See this graph.

Looks familiar?
Each node is a function in your company. AP, AR, sales ops, recruiting, support, procurement, payroll, content.
Each function is a service: inputs go in, decisions get made, outputs come out.
Each service is governed by a CxO and run by a domain expert. The person whose judgment decides whether the close is clean, the deal closes, the candidate gets hired.
The expert's real value is the gap between the SOP and reality. The seventeen exception types they handle every month. The vendor that always needs a second look. The unwritten threshold that overrides the written one.
Call it the conformance gap. In typical functions it's 30%. In exception-heavy work like AP or supply chain disruption, 70% or more.
Two stories about how to scale that work without the expert. Both fail.
Story one: drop in an agent and replace the expert. This is the pitch in every keynote right now.
It doesn't work. Enterprise AI failure rates sit at 75 to 95% and have been flat across every model generation since GPT-3. BCG, Deloitte, RAND, IBM, McKinsey, MIT NANDA all converge on the same number.

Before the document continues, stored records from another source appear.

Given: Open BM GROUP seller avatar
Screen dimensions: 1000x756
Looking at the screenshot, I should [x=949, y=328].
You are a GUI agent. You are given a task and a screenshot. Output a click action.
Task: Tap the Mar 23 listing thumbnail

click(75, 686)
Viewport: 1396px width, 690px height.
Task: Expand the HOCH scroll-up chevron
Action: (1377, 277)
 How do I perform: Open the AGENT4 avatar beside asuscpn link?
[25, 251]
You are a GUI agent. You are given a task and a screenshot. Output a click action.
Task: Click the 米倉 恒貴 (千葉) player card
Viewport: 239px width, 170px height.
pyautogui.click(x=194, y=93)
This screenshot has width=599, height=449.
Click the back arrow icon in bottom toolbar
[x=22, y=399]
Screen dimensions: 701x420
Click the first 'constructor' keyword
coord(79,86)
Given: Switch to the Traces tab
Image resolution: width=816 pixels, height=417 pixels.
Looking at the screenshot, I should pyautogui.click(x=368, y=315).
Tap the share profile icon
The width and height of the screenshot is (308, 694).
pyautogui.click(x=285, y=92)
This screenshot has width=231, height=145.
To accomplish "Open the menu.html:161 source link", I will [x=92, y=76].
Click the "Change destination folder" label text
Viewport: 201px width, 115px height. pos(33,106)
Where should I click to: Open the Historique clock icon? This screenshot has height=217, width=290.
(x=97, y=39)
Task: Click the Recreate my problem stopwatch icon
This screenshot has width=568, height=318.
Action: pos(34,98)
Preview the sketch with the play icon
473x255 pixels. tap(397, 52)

The reason it fails: this work isn't bounded, checkable, structured, or verifiable the way code is. The model is good enough. The substrate is wrong.
Story two: write SOPs, hand them to employees, scale by hiring more of them. When that hits a ceiling, layer a generic platform on top. NetSuite, Salesforce, Workday, ServiceNow.
That made sense when code was expensive. One platform amortized across thousands of customers had to be built for an idealized workflow.
The cost of that tradeoff is exactly the conformance gap. The platform fits the documented workflow, not yours. Your team papers over the gap manually, every month, forever.
Both stories fail the same way: they try to replace the expert's judgment instead of encoding it.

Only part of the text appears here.